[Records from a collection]
-*-*-
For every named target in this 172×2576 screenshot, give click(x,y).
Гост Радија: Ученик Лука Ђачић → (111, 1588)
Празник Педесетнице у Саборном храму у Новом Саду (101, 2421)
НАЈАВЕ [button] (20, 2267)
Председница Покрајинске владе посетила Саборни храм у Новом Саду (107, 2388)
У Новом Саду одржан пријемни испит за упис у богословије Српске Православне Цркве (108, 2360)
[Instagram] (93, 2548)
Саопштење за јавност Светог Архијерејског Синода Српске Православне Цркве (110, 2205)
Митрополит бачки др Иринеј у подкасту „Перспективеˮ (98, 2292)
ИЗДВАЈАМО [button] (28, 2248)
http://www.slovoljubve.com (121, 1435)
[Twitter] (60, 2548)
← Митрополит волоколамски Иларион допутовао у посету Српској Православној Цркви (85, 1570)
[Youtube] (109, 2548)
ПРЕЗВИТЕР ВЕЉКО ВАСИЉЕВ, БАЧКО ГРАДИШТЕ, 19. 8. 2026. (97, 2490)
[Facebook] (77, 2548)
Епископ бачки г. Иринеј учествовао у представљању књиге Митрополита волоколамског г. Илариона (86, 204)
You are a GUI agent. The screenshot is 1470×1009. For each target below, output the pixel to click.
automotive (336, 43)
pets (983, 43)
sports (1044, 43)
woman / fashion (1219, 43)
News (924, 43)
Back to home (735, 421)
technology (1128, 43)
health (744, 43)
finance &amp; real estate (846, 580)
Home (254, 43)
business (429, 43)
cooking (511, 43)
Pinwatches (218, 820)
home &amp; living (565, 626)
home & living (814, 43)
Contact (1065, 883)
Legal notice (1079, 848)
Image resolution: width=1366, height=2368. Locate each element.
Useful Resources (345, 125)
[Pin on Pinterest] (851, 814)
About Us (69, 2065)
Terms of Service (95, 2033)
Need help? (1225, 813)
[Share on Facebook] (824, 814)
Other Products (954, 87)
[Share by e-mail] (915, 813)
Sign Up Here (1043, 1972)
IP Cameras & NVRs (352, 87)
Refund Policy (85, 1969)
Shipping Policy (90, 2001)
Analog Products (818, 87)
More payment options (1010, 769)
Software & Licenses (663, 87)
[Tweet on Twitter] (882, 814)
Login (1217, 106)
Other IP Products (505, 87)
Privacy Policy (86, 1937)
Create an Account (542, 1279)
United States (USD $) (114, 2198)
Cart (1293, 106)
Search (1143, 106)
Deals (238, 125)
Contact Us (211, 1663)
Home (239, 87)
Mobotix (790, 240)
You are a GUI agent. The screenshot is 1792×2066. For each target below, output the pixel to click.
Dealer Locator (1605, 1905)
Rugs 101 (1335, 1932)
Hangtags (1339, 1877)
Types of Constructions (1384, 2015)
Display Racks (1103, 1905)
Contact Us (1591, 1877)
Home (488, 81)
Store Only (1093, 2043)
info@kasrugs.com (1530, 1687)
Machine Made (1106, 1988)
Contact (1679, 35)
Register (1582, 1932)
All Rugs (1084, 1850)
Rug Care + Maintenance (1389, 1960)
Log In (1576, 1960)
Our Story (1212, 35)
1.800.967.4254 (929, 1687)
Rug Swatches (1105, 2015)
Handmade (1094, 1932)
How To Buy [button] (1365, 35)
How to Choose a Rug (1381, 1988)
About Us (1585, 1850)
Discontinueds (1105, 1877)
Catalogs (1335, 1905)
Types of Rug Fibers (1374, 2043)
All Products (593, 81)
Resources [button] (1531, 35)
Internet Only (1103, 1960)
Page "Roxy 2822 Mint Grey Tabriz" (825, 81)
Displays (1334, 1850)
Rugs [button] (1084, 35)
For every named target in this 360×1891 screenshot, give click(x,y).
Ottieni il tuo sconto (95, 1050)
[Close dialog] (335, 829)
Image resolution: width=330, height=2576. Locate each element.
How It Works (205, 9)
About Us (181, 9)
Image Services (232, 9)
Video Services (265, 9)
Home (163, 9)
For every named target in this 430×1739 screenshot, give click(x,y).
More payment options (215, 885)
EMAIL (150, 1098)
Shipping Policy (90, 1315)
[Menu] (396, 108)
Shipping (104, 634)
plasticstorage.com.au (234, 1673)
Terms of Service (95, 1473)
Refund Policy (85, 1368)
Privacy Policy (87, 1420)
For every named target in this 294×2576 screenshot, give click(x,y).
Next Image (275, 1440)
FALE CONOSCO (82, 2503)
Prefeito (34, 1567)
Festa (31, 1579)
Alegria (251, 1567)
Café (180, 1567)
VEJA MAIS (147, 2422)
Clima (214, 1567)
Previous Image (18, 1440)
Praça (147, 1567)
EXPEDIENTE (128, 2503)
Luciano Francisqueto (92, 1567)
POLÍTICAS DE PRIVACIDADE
-*-*-
Task item:
Given the records above, restate word for word only the lines starting at the one with "More payment options (215, 885)" and ending at the one with "Privacy Policy (87, 1420)".

Expected answer:
More payment options (215, 885)
EMAIL (150, 1098)
Shipping Policy (90, 1315)
[Menu] (396, 108)
Shipping (104, 634)
plasticstorage.com.au (234, 1673)
Terms of Service (95, 1473)
Refund Policy (85, 1368)
Privacy Policy (87, 1420)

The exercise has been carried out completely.